クリヤマコト(P)
Q8;jazzミュージシャンを目指している人にアドバイスをお願いします。
┣上記でぼくが言っているような、真実の意味でのジャズを思考する日本の若者は、最近は随分少なくなっていると思う。彼らは事実として黒人じゃないわけだし、それはそれで仕方がないことだ。アメリカの黒人にしても、音楽家になろうと思って即座にジャズ・アーティストを目指す人は少なくなっている。むしろ白人の方が多いくらいかもしれない。
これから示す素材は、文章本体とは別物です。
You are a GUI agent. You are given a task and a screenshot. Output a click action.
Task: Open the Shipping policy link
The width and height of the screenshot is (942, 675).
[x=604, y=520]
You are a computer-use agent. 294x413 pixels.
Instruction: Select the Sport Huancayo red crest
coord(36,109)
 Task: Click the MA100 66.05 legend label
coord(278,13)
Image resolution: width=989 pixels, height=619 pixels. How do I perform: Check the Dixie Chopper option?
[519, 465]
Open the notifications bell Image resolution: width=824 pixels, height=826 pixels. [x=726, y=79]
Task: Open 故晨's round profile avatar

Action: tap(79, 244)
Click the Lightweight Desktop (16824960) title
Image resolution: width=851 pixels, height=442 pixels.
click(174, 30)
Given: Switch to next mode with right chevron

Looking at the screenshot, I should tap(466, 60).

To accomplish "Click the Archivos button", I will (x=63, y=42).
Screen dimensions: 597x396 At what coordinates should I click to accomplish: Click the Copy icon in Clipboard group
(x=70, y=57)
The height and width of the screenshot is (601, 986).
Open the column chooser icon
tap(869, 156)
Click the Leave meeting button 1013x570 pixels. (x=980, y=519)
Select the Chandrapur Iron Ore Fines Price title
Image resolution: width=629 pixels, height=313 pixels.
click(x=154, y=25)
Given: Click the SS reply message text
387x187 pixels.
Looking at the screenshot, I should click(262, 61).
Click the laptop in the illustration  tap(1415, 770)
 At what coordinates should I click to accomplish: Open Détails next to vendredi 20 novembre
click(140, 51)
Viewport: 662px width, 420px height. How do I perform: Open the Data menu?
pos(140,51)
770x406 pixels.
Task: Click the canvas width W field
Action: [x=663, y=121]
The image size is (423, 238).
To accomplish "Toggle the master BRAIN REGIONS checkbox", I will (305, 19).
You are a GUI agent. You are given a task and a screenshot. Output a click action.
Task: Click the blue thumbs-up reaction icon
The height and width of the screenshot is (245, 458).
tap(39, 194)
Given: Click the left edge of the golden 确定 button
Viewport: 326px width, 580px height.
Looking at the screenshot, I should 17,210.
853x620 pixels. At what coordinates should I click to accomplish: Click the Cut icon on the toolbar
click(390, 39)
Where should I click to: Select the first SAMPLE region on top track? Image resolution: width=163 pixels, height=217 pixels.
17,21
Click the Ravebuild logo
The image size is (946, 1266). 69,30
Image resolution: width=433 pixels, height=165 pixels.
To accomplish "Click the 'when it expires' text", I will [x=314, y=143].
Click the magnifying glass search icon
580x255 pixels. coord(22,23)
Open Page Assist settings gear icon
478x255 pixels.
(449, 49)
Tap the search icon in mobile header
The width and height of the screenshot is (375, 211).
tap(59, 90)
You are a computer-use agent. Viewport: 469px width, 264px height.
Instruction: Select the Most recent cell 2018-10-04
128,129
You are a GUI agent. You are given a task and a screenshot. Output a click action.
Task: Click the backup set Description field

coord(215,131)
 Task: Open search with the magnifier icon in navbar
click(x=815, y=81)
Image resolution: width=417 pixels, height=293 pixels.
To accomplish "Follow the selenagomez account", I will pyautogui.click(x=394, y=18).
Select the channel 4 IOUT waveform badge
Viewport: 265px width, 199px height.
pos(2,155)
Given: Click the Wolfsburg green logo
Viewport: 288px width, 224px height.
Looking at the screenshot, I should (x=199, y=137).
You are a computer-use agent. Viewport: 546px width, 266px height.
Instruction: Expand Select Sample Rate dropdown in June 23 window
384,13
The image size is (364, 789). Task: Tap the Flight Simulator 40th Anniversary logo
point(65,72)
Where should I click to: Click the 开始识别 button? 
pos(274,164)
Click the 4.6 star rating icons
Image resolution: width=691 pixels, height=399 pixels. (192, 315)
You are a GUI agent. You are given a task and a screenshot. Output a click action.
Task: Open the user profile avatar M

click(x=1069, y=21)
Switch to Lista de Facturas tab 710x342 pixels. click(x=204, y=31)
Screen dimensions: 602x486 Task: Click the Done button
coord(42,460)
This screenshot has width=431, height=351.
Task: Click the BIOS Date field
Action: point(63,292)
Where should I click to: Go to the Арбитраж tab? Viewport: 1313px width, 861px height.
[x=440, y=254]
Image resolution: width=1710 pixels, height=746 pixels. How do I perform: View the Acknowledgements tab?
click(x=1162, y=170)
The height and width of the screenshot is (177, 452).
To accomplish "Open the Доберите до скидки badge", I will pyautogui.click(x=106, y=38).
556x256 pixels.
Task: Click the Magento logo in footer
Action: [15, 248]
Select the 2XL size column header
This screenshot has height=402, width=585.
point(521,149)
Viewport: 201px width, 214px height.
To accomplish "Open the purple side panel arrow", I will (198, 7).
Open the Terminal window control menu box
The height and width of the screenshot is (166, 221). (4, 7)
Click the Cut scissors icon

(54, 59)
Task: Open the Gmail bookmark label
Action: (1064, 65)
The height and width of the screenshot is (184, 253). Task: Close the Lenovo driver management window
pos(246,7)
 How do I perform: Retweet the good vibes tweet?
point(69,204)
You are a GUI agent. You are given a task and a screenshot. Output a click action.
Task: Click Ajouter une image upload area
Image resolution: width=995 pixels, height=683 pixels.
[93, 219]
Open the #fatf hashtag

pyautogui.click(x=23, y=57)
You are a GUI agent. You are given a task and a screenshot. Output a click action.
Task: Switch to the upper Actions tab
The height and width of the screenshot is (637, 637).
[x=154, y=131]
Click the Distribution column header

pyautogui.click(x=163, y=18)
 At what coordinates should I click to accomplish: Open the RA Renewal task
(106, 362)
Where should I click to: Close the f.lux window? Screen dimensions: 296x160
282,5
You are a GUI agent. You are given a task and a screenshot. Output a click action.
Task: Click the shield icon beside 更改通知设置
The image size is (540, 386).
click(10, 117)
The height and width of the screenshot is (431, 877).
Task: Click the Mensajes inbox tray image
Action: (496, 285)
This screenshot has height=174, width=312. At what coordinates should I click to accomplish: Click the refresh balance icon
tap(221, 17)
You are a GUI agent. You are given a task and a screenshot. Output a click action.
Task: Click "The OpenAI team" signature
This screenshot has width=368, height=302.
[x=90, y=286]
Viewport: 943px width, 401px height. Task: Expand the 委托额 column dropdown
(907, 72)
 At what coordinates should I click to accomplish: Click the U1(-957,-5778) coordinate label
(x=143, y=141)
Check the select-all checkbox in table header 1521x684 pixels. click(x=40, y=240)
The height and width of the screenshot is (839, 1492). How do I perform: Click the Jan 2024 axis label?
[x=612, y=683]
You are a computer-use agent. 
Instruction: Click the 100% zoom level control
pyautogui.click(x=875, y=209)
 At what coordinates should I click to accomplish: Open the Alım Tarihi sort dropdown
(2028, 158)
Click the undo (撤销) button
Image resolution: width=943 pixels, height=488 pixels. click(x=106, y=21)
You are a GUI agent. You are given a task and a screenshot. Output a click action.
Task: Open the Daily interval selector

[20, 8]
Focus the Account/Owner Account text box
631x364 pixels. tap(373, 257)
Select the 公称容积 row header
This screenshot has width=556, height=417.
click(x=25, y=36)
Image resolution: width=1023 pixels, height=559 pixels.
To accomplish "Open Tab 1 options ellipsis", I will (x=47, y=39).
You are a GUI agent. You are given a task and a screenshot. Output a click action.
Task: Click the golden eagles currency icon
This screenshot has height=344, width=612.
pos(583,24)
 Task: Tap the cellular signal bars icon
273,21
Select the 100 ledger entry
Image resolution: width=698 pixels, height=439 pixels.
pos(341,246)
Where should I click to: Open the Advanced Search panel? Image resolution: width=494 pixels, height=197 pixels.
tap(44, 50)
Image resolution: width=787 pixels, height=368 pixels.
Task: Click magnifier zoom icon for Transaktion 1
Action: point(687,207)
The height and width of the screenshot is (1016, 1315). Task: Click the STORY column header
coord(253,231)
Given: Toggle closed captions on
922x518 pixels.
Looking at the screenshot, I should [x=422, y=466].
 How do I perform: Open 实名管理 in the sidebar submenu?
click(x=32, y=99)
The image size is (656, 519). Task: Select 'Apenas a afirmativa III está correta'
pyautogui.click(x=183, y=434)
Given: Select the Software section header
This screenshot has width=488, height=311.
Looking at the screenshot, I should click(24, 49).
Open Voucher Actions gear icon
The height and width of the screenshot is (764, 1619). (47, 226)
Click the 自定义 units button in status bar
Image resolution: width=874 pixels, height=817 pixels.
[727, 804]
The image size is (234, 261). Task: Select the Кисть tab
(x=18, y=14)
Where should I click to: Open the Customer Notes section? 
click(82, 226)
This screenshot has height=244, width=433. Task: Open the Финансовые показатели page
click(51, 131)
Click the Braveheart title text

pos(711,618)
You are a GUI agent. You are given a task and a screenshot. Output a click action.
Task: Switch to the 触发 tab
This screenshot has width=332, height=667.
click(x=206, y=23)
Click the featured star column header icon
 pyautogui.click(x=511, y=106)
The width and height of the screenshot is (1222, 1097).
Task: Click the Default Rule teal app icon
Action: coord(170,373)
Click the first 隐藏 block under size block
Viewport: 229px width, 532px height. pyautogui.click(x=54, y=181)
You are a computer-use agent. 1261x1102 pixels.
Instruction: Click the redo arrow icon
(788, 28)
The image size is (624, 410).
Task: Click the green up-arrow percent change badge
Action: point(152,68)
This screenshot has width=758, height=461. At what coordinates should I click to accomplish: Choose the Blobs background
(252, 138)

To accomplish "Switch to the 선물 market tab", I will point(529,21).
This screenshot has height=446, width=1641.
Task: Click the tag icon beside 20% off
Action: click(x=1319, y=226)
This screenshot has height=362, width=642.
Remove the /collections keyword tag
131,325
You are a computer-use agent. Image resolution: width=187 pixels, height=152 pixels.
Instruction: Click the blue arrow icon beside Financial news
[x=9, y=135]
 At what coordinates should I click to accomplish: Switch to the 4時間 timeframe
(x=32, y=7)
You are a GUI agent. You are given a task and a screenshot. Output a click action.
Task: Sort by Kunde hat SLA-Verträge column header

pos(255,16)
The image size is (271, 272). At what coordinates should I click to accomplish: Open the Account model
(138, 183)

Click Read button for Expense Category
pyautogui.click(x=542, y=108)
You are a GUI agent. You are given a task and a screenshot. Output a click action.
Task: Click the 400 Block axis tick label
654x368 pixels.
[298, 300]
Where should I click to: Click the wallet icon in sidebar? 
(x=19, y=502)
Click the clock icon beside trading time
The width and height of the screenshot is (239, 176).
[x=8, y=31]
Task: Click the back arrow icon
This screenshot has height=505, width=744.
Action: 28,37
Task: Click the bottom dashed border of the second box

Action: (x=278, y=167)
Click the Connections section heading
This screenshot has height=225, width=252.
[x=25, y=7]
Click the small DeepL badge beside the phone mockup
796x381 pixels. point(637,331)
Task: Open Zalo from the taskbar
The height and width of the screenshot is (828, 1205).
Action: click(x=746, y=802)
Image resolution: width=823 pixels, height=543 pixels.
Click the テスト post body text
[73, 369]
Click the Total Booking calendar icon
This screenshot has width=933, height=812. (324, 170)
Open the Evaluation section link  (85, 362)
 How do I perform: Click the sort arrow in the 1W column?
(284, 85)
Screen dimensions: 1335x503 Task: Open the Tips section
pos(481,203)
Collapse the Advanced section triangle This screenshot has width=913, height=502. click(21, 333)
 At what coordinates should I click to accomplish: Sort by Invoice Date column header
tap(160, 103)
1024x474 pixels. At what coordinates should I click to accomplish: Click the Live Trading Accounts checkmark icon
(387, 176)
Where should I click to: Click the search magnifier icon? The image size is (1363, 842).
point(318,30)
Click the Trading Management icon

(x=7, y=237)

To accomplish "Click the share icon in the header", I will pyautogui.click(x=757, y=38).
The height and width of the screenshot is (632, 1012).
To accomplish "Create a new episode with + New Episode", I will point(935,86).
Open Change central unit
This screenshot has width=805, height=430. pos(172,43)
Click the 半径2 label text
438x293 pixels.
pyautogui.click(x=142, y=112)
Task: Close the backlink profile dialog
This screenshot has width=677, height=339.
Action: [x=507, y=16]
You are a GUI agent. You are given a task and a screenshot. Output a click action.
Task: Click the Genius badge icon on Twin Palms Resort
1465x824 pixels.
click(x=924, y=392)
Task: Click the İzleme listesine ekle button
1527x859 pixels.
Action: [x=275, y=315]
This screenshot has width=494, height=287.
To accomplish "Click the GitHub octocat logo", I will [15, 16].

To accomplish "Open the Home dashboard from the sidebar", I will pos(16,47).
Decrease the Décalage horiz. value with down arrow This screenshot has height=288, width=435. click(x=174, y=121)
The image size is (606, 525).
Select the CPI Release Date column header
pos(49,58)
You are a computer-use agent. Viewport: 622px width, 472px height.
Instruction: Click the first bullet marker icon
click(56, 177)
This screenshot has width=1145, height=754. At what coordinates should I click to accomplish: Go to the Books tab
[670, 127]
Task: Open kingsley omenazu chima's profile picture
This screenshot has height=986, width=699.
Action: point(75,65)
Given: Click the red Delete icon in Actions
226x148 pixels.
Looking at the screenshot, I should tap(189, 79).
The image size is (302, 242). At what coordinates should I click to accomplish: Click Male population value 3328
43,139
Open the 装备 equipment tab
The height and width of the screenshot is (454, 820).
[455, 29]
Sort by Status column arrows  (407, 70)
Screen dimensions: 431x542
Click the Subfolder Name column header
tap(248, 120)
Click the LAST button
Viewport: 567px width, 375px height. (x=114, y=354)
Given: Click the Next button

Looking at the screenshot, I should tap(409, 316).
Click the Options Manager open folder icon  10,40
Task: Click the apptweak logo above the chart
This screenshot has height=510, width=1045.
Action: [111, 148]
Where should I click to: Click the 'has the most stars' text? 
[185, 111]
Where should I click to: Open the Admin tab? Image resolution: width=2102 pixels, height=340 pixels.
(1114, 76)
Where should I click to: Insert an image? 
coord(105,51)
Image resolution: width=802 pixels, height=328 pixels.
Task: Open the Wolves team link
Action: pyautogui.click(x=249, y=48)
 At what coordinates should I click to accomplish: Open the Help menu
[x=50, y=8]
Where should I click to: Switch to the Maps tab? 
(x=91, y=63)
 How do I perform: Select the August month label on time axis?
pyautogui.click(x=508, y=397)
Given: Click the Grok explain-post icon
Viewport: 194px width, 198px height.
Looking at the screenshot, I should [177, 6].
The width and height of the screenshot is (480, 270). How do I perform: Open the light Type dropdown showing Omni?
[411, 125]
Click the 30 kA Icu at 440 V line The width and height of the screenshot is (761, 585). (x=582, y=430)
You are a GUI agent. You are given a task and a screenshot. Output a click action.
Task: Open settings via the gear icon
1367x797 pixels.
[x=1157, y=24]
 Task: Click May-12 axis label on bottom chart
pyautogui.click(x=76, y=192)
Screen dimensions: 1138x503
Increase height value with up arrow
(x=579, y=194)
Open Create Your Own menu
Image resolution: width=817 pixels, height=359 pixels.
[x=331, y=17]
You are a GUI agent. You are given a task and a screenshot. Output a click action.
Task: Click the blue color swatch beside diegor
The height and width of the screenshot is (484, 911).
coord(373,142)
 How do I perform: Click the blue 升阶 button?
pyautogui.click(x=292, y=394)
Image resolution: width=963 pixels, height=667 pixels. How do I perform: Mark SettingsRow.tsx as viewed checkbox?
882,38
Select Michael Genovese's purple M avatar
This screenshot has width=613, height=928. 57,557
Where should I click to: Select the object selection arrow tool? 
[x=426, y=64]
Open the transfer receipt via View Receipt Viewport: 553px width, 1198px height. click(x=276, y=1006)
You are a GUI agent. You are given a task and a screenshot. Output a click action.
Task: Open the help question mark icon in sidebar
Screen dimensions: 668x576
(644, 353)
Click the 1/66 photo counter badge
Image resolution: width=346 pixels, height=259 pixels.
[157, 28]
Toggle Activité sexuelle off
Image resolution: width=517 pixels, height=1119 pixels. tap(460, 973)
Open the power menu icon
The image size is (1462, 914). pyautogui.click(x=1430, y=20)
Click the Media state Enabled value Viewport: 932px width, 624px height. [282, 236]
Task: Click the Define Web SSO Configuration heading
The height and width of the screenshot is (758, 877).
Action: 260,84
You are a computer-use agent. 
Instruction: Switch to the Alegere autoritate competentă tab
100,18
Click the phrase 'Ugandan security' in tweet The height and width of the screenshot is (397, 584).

だからジャズ・ミュージシャンを目指す人へのアドバイスっていうのは、実は考えにくい。本気でジャズをやろうと思うなら、上にも書いたようにジャズの神髄を良く理解してほしい。それで果たして食っていけるかどうかは保証しません(笑)。むしろ、一般に音楽家を目指す人へのアドバイスの方が現実的だと思う。「本物のジャズ」も、「ジャズ風の音楽」も両方含めて。とにかく多くの音楽を聴いて、あらゆる音楽のフィーリング、グルーヴ、エッセンスを身体で掴むこと。例えば今から演奏しようとする音楽が、何を求めているのかを的確に理解できるようになること。自分が何を求めてるかとか、リスナーが何を求めてるかじゃなくて、「音楽」そのものが何を求めているのか。この音楽はどんなグルーブを求めてるのか、どんなフィールを求めてるのか、それを誤解してる人は絶対優れたアーティストにはなれない。アンサンブルをやっても邪魔になるだけで、圧倒的な快楽や高揚感を生み出すことはできない。
「音楽」が求めるものを体得するには、自分が好きな音楽にひたすら打ち込むのは重要だと思う。何より音楽に対して謙虚であること。音楽とは計りしれない偉大なモノだってことをまず知っていて欲しい。音楽家なら当たり前のことだけど。